GTR FIA Racing is not the kind of racing game for anyone other than the hardest of hardcore gearheads. Certainly, it has the requisite dumbed-down “Sunday driver” mode, which coddles you with driver aids, but to play it as such is to completely miss the point. Real men drive in full-on, hairy simulation mode without any intrusive nannying. Then they take things one step further by dropping obscene amounts of money on wheel-and-pedal sets in order to ensure that their spouses never speak to them again. Yes, GTR is a game for those of us who are comfortable with our nerditude.

It’s a game so overwhelmingly complex and painstakingly intricate that it features licensed MoTeC telemetry interpreter software (the kind used by real race teams), which is relentlessly fed by the data spat out in huge gobs by the game’s physics engine. And if you don’t know what that last sentence means, you are not the intended audience for this game by any stretch of the imagination.

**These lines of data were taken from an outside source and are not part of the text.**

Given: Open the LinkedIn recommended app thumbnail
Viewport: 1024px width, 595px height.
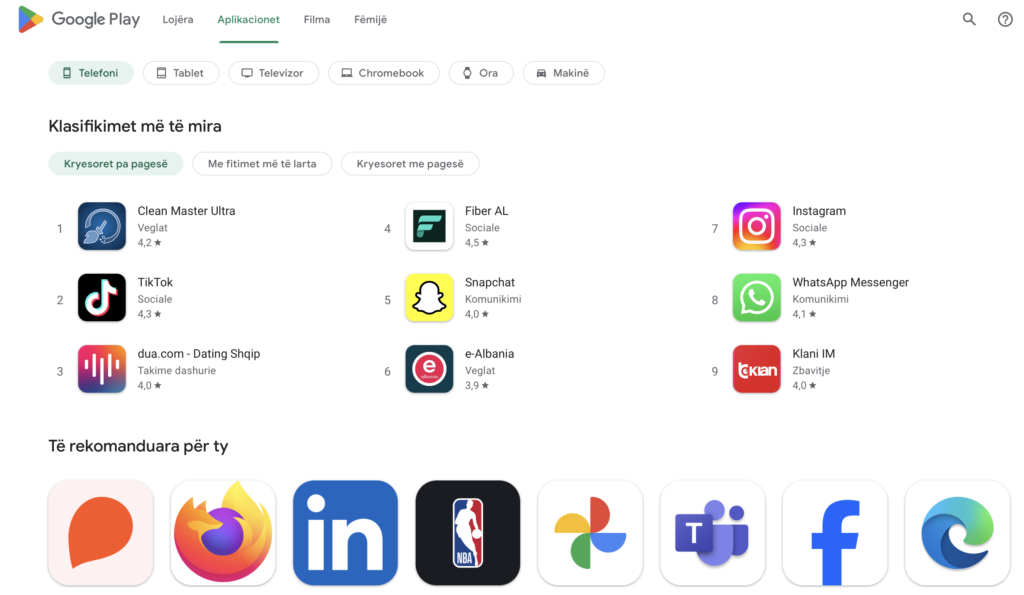Looking at the screenshot, I should pos(345,532).
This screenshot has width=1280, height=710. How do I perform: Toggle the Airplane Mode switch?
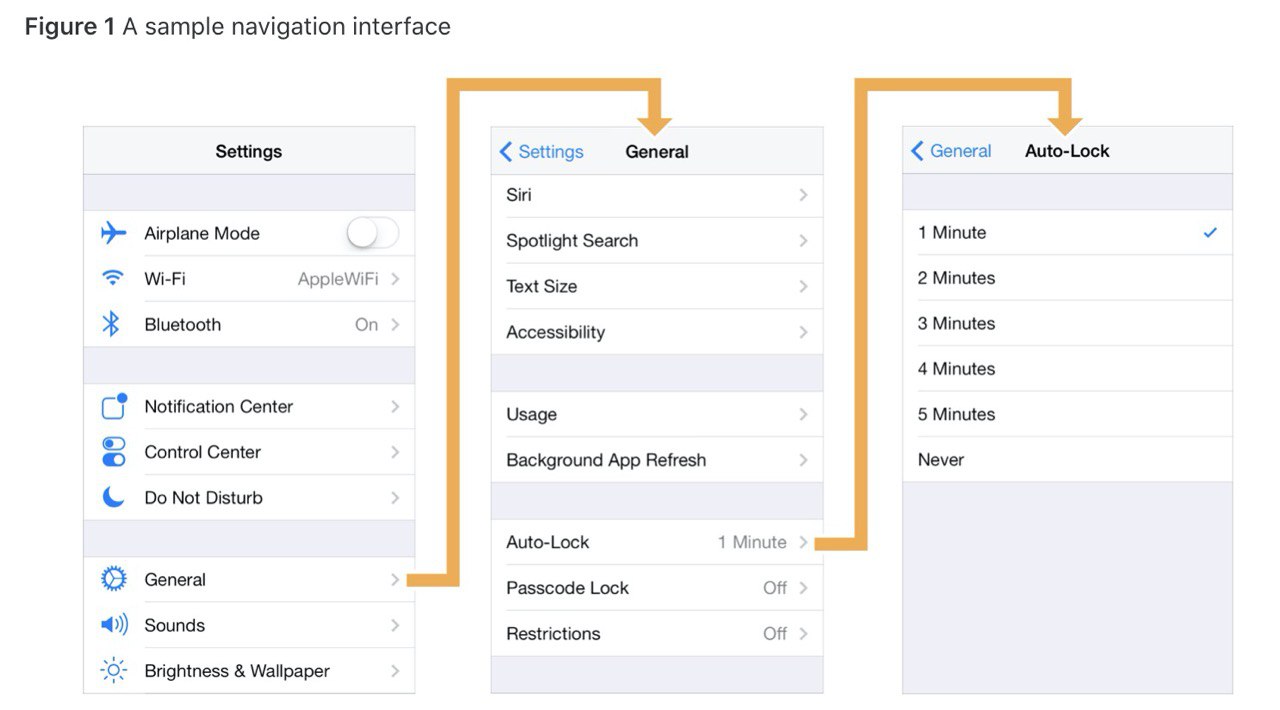[373, 233]
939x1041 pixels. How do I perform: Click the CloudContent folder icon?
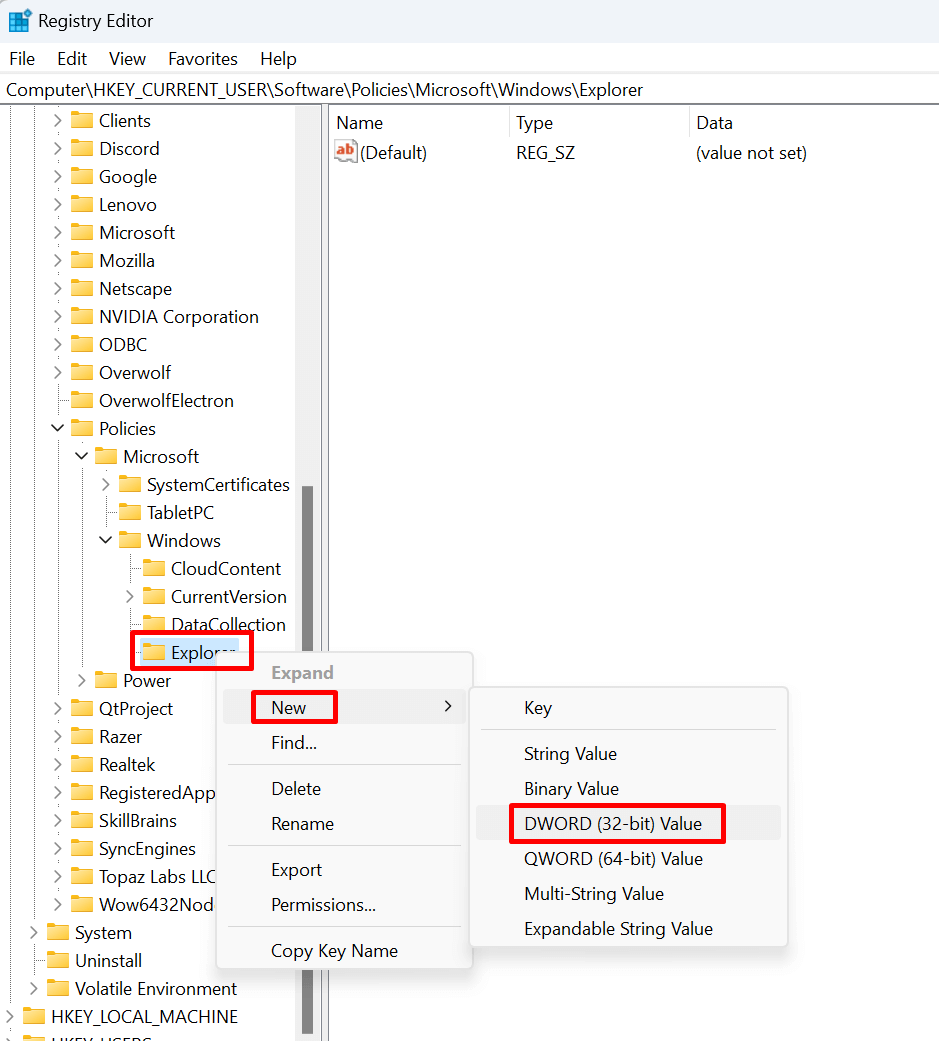(x=153, y=568)
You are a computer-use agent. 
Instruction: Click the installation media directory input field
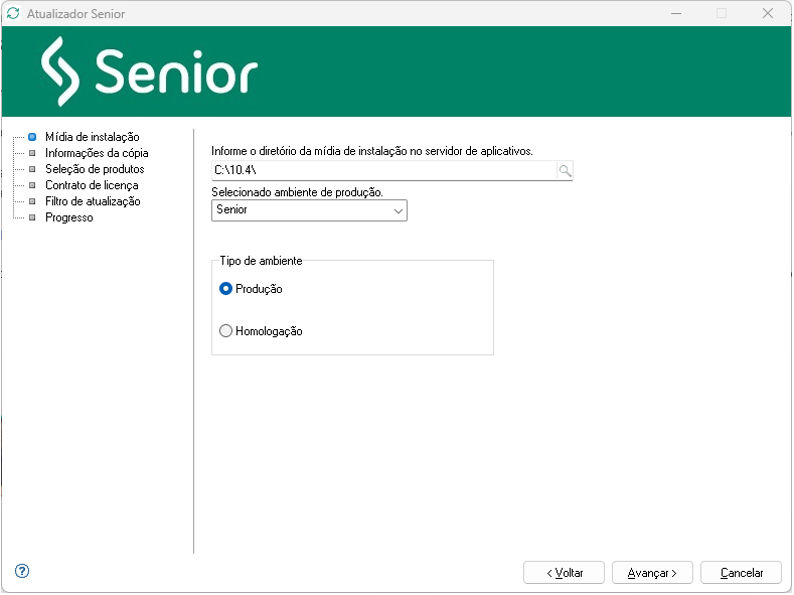coord(383,171)
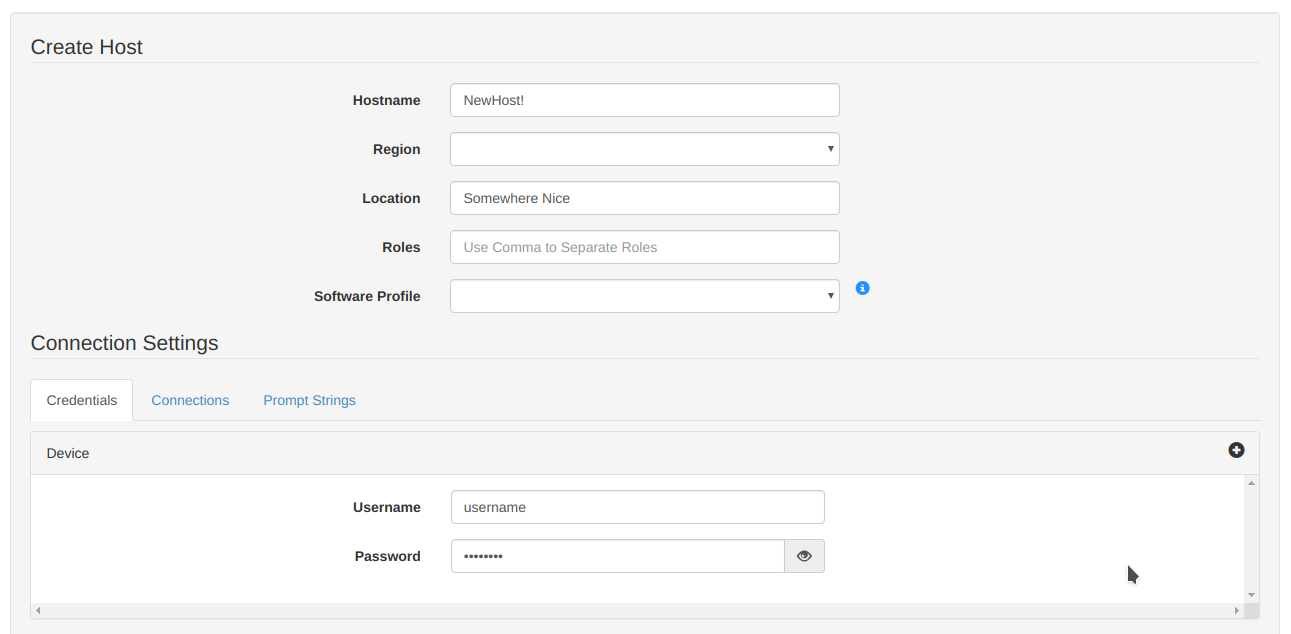Select the Credentials tab
1291x634 pixels.
click(x=82, y=400)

Unlike most “sim” racers, GTR doesn’t arbitrarily task you with accumulating more money or vehicles. You can drive every car on every track right from the get-go; it’s purely about the thrill of the racing itself, and the A.I. opponents are quite shockingly believable, with the only downfall being their complete ineptitude when it comes to successfully navigating particularly messy crashes.

Multiplayer mode is clearly not the main focus of SimBin’s development efforts, as GTR’s 56-player online experience is erratic at best. You’ll rarely (if ever) play in a race with the maximum number of players, and things stutter along regardless of ping times. SimBin has released a patch to help address these issues, but multiplayer is still in need of some work.